#### [EXTRACT TO READ]
↓

Breadth First Search
Starting from an initial node, a breadth-first search [BFS] calculates the distances (number of hops) to every other reachable node in the network. The result is assigned to all the other nodes as a new property.
In the following network we plot the initial node (red) and color the other nodes according to its BFS value. We can observe that, for our choice of initial node, most of the network is two or three hops away (orange and blue nodes) and the further node is 5 hops away (purple nodes).
The clustering coefficient is a measurement of the interconnection level of the neighbors of a node. It is a kind of all my friends know each other coefficient. A high clustering coefficient indicates that the node is part of a well-interconnected group (cluster), whereas if it is close to zero means that its neighbors do not connect to each other (star structure). Nodes with high clustering coefficient are, in some sense, expendable because they do not really affect the connectivity of their surroundings.
The following figure shows the clustering coefficient for a small network. Red nodes have high clustering coefficient and form a well-connected region of the network. On the other hand, blue nodes have zero clustering coefficient, so their neighbors do not know each other. Nodes with small clustering coefficient and high degree are key elements because they act as hubs on a network.

↑

#### [RECORDS FOR THIS EXERCISE]

↓

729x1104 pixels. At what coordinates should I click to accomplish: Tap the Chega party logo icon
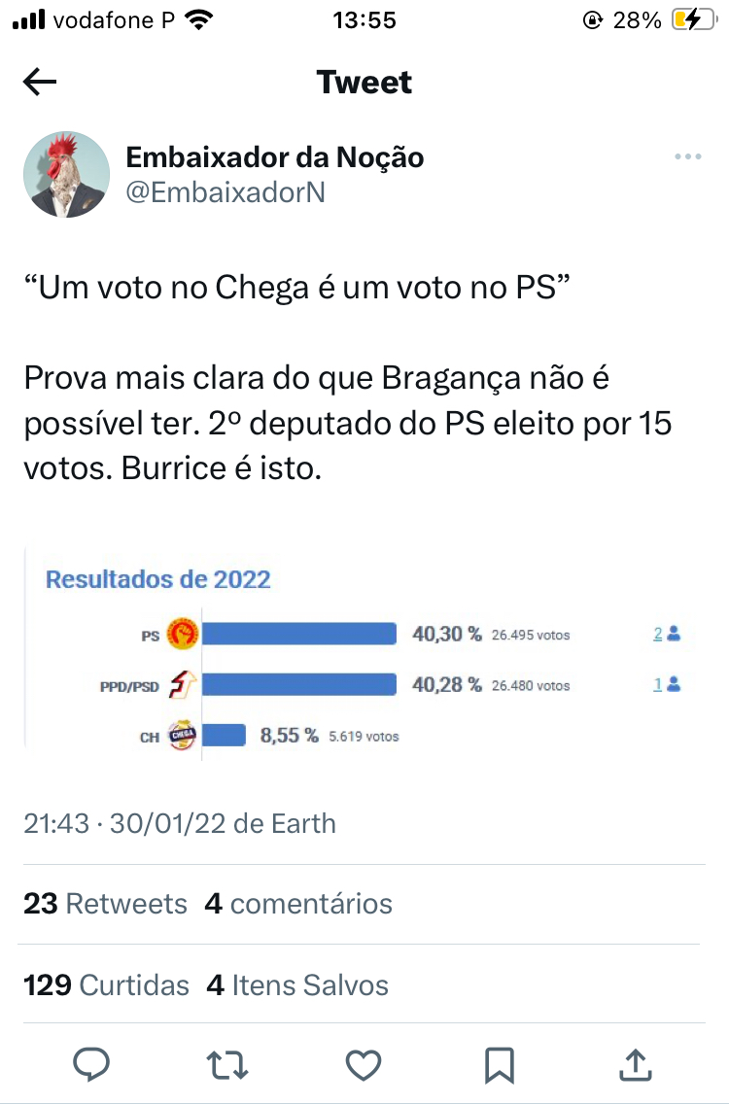(183, 736)
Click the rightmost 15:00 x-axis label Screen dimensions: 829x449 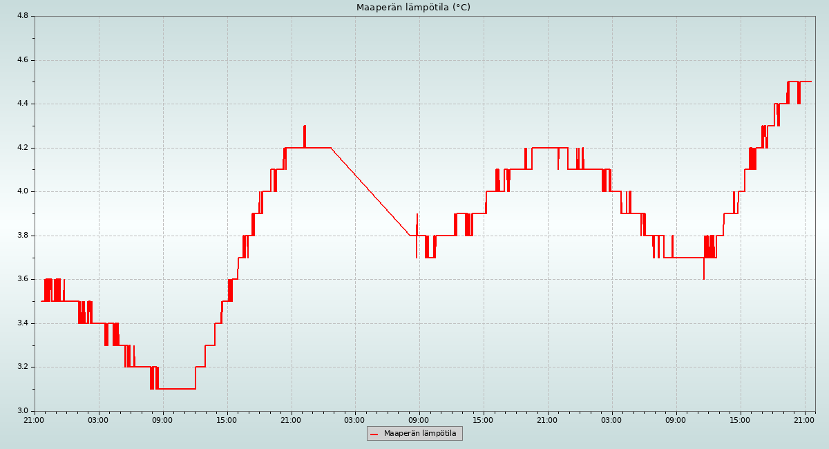(740, 420)
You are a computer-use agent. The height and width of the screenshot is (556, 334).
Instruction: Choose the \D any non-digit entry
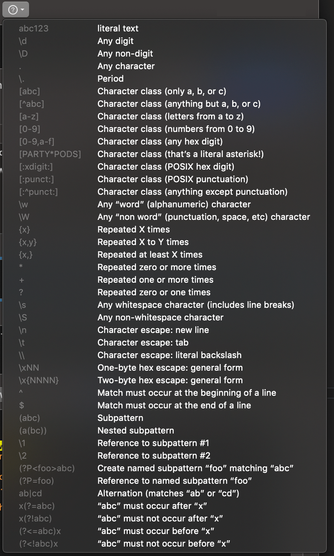coord(125,53)

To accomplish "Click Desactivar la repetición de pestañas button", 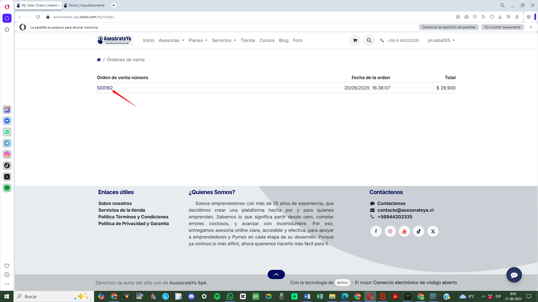I will point(449,27).
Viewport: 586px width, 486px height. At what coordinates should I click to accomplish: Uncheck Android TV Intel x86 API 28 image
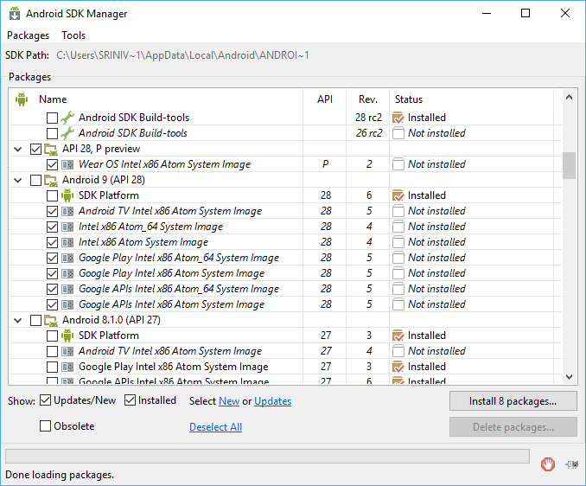pyautogui.click(x=52, y=211)
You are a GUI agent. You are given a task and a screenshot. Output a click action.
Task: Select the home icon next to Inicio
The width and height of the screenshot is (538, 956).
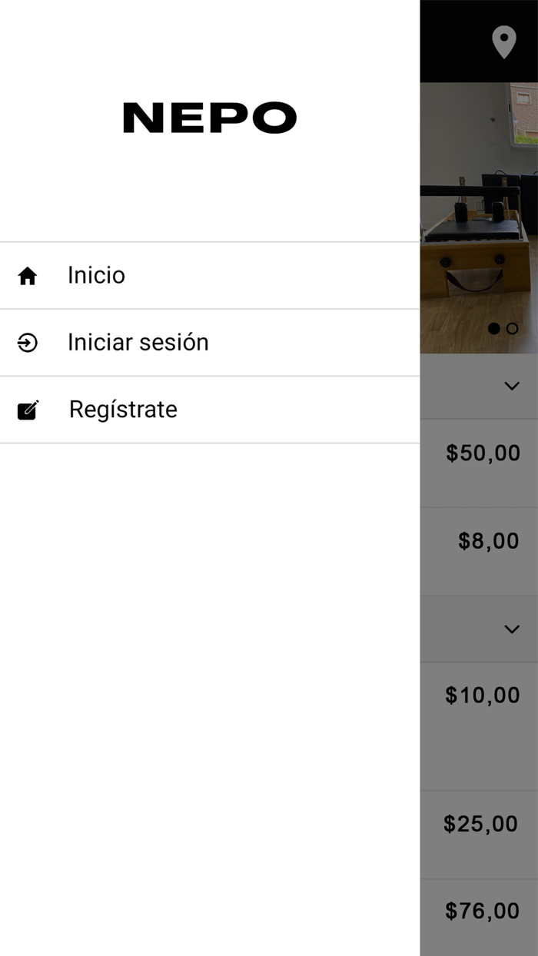(x=28, y=275)
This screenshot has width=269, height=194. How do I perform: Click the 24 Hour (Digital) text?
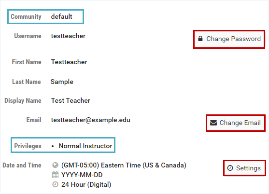[x=86, y=184]
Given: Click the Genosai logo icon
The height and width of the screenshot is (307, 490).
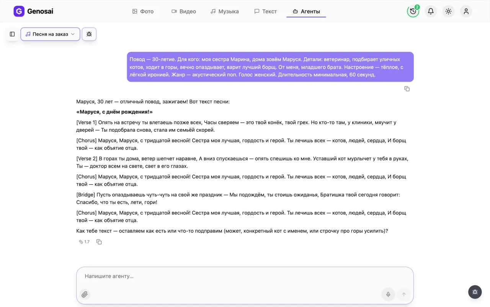Looking at the screenshot, I should [x=19, y=12].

↑

#### [PROMPT A]
Translate this sentence from the extract on network measures into Spanish: "The clustering coefficient is a measurement of the interconnection level of the neighbors of a node."
#### [PROMPT B]
In the records, take the lines from the one containing "You are a GUI" up to and including the final line of the records, and rewrite them with "width" replaced by "breadth" and nothing else altered. Omit the pictures from your answer.

#### [CORRECT RESULT A]
El coeficiente de agrupamiento es una medida del nivel de interconexión de los vecinos de un nodo.

#### [CORRECT RESULT B]
You are a GUI agent. You are given a task and a screenshot. Output a click action.
Task: Select the home icon next to Inicio
The breadth and height of the screenshot is (538, 956).
(x=28, y=275)
This screenshot has breadth=269, height=194. How do I perform: Click the 24 Hour (Digital) text?
[x=86, y=184]
Given: Click the Genosai logo icon
The height and breadth of the screenshot is (307, 490).
Looking at the screenshot, I should [x=19, y=12].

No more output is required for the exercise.